THE TASK: Copy exactly the lines of the data below that run from the line holding "Given: Click the Home house icon in sidebar" through the line holding "Task: Open the 06 Social Media step", both ends included.

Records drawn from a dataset

━━━━━━━━━━━━━━━━

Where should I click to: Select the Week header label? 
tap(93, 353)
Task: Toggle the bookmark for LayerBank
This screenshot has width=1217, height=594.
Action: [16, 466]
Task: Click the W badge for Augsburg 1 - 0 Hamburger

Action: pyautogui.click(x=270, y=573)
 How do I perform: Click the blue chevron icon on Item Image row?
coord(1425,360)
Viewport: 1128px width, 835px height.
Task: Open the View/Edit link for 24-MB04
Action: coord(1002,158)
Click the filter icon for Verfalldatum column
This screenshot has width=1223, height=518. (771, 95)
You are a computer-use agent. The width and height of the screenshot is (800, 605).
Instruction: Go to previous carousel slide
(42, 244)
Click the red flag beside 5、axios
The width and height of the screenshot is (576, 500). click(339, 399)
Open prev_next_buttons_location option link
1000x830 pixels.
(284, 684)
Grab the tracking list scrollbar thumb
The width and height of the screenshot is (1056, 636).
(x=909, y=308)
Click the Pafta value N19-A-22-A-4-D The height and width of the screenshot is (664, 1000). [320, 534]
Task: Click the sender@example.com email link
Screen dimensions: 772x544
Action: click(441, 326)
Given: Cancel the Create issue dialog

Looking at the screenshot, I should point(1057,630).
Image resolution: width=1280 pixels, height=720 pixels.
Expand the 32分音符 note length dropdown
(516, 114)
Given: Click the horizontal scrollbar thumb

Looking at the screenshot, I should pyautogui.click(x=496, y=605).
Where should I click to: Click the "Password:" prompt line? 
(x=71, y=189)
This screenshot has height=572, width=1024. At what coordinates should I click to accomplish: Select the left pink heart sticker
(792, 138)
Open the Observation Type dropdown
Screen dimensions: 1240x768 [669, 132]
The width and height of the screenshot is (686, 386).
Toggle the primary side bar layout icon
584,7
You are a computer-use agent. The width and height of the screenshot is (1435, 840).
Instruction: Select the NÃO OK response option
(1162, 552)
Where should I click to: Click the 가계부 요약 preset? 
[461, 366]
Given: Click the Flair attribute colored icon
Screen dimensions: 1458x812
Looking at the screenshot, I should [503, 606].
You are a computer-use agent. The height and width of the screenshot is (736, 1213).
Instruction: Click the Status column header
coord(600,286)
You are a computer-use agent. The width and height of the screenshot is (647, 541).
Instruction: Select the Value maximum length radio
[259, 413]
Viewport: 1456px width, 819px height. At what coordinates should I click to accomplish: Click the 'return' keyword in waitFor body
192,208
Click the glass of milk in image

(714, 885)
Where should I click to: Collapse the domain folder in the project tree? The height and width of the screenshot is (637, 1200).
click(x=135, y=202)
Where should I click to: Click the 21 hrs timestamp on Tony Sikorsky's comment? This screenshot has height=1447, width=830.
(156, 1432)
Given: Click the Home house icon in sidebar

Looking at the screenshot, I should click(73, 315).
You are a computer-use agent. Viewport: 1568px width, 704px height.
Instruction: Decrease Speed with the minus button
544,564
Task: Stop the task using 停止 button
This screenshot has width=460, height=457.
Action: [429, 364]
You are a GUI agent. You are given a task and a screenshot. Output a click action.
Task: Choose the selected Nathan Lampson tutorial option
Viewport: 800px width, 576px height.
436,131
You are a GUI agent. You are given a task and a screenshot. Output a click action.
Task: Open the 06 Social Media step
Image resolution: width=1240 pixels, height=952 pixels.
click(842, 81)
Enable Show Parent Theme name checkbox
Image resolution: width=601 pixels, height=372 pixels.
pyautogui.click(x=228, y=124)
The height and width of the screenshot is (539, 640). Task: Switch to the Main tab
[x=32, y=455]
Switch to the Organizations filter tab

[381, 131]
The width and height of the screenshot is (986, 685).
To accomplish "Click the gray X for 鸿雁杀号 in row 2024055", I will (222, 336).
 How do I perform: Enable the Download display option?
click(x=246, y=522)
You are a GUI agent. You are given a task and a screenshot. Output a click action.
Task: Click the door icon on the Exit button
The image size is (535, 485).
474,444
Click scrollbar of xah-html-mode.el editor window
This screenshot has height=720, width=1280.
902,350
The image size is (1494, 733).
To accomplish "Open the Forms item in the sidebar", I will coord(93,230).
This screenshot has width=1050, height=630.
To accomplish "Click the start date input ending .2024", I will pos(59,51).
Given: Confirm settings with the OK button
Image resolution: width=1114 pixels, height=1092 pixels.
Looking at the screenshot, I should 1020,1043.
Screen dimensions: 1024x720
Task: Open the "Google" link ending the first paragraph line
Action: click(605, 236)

━━━━━━━━━━━━━━━━

THE ANSWER:
Given: Click the Home house icon in sidebar

Looking at the screenshot, I should click(73, 315).
You are a computer-use agent. Viewport: 1568px width, 704px height.
Instruction: Decrease Speed with the minus button
544,564
Task: Stop the task using 停止 button
This screenshot has width=460, height=457.
Action: [429, 364]
You are a GUI agent. You are given a task and a screenshot. Output a click action.
Task: Choose the selected Nathan Lampson tutorial option
Viewport: 800px width, 576px height.
436,131
You are a GUI agent. You are given a task and a screenshot. Output a click action.
Task: Open the 06 Social Media step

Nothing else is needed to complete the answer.